**GIVEN TEXT**
Location
- 1600 NE 4th Ave Fort Lauderdale, Florida 33305 United States 26°08′54″N 80°08′22″W﻿ / ﻿26.1484186°N 80.1394895°W

Information
- Type: Public School
- Motto: "Strong and True, White and Blue"
- Established: 1899
- School district: Broward County Public Schools
- Superintendent: Dr. Howard Hepburn
- Principal: Erin Brown
- Teaching staff: 96.00 (FTE)
- Grades: 9-12
- Enrollment: 2,228 (2022–23)
- Student to teacher ratio: 23.21
- Colors: White Blue
- Mascot: Flying L
- Website: https://fortlauderdale.browardschools.com/

= Fort Lauderdale High School =

Public high school in Fort Lauderdale, Florida, United States

Fort Lauderdale High School is a high school located in Fort Lauderdale, Florida that serves students in grades 9 through 12. The school is a part of the Broward County Public Schools district. Founded in 1899 as a school for whites, the high school is the oldest continuously functioning high school in Broward County, Florida, and the oldest in South Florida.

Fort Lauderdale High has an FCAT School grade of "A" for the 2011-2012 school year, the highest grade a school can achieve.

It serves: portions of Fort Lauderdale, Wilton Manors, Lazy Lake, a portion of Oakland Park, and a portion of Lauderdale-by-the-Sea.

**DATA EXCERPTS**
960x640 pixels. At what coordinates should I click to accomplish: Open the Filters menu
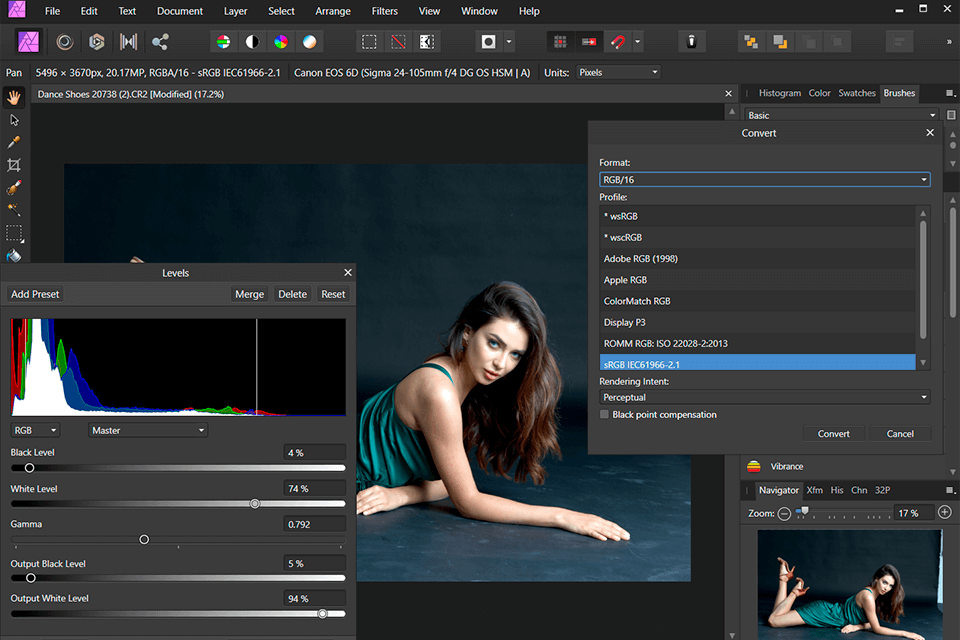tap(383, 11)
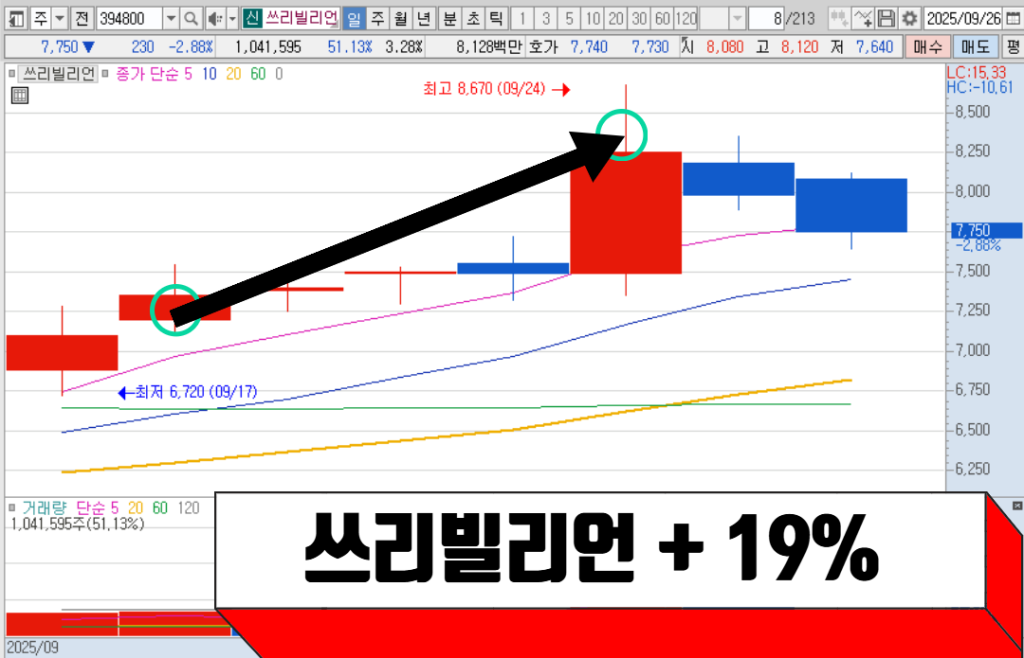Click the magnifier stock search icon
Viewport: 1024px width, 658px height.
point(191,19)
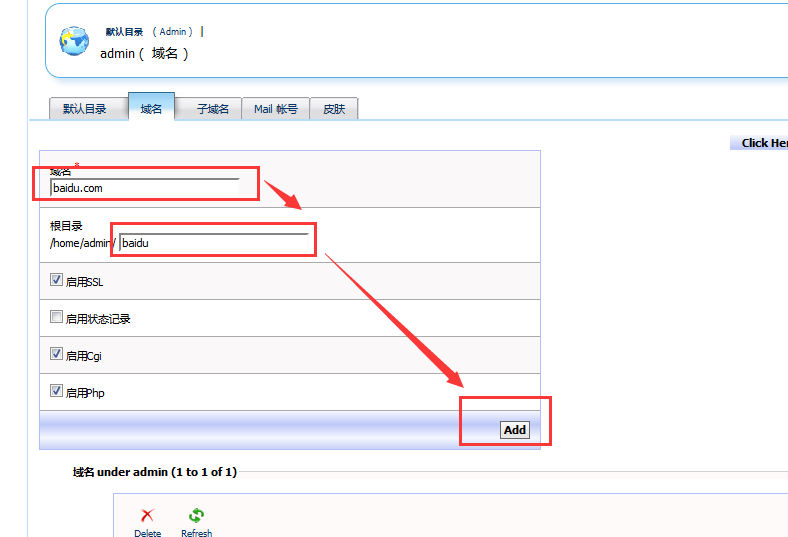Click the Delete text label below the icon
Viewport: 788px width, 537px height.
pyautogui.click(x=147, y=533)
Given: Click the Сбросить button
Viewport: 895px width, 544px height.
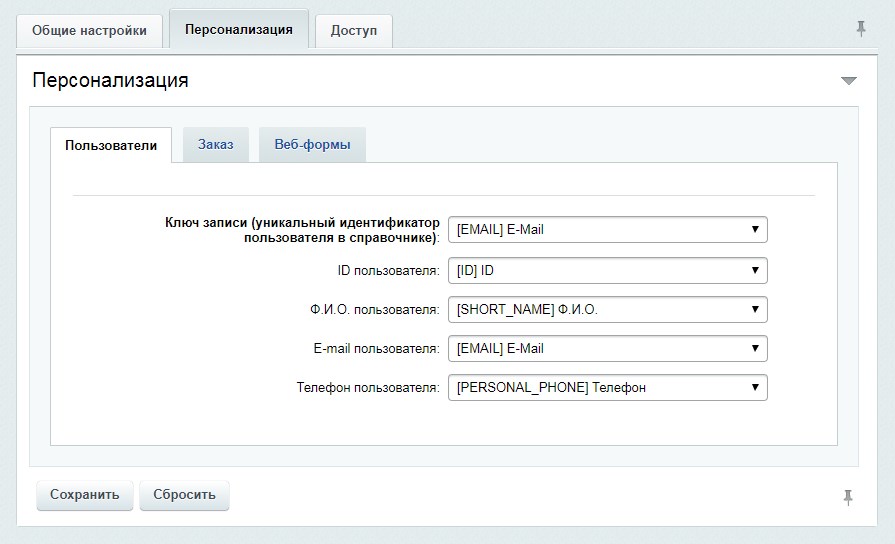Looking at the screenshot, I should pos(184,495).
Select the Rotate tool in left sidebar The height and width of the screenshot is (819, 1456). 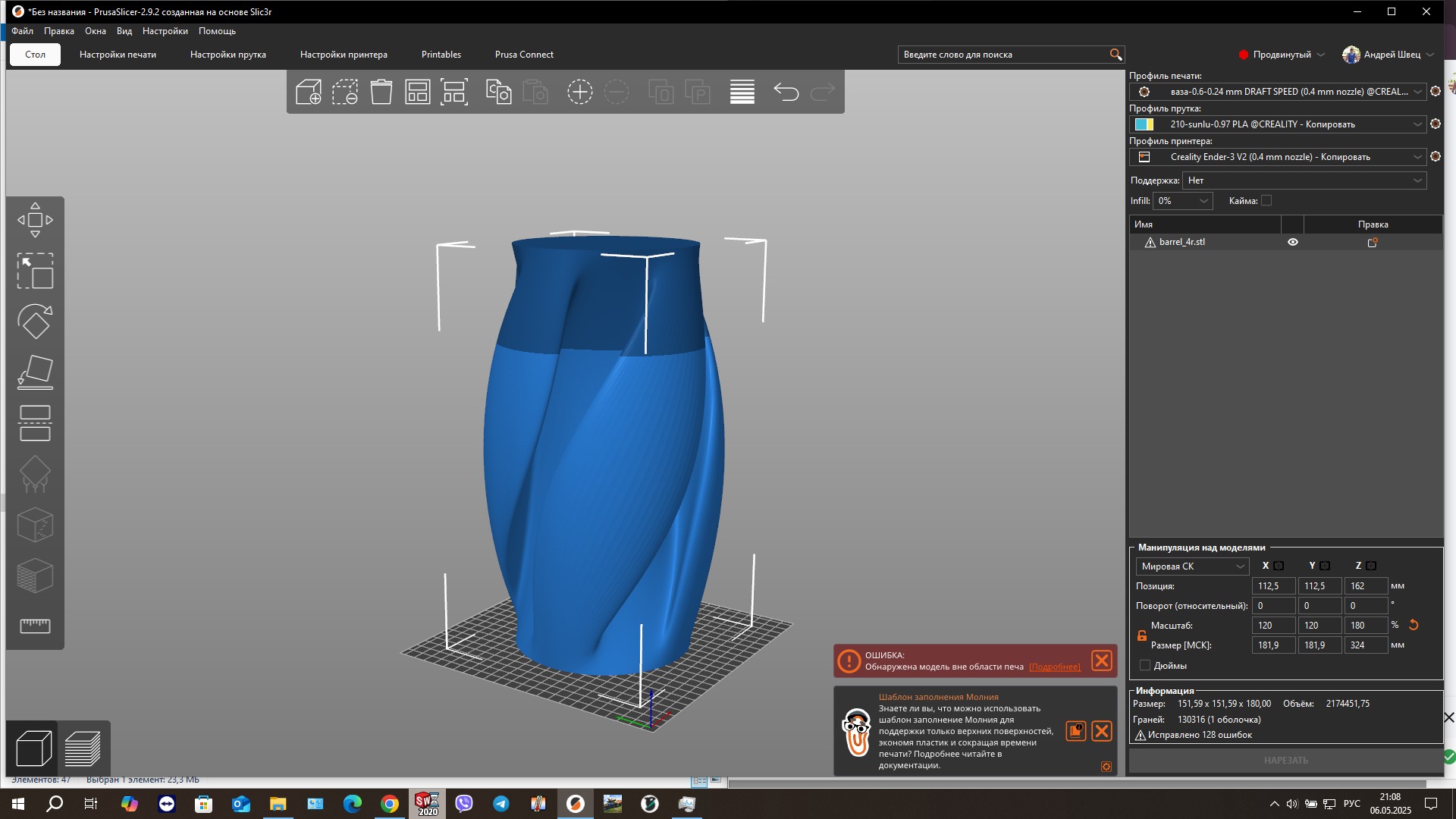35,322
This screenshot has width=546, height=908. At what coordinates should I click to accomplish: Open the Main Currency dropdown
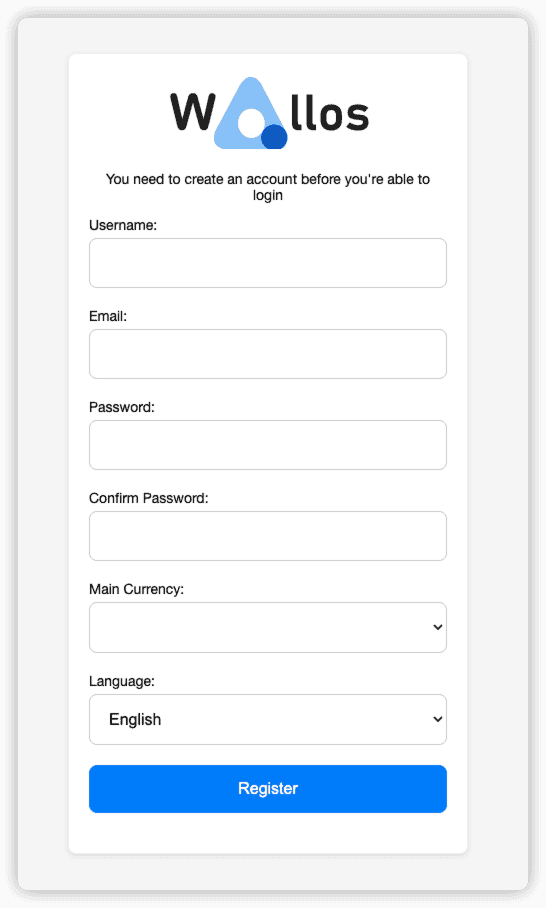tap(267, 627)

**WHAT IS ASKED**
1. Please extract the passage of the Fort Lauderdale High School text starting at "Information" and ending at "staff: 96.00 (FTE)".
2. In the Fort Lauderdale High School text, why was the school's FCAT result for the 2011-2012 school year the best it could have received? Answer in one to three sentences.

**COMPLETE ANSWERS**
1.
Information
- Type: Public School
- Motto: "Strong and True, White and Blue"
- Established: 1899
- School district: Broward County Public Schools
- Superintendent: Dr. Howard Hepburn
- Principal: Erin Brown
- Teaching staff: 96.00 (FTE)

2. The school earned an FCAT School grade of "A" for 2011-2012. According to the text, "A" is the highest grade a school can achieve.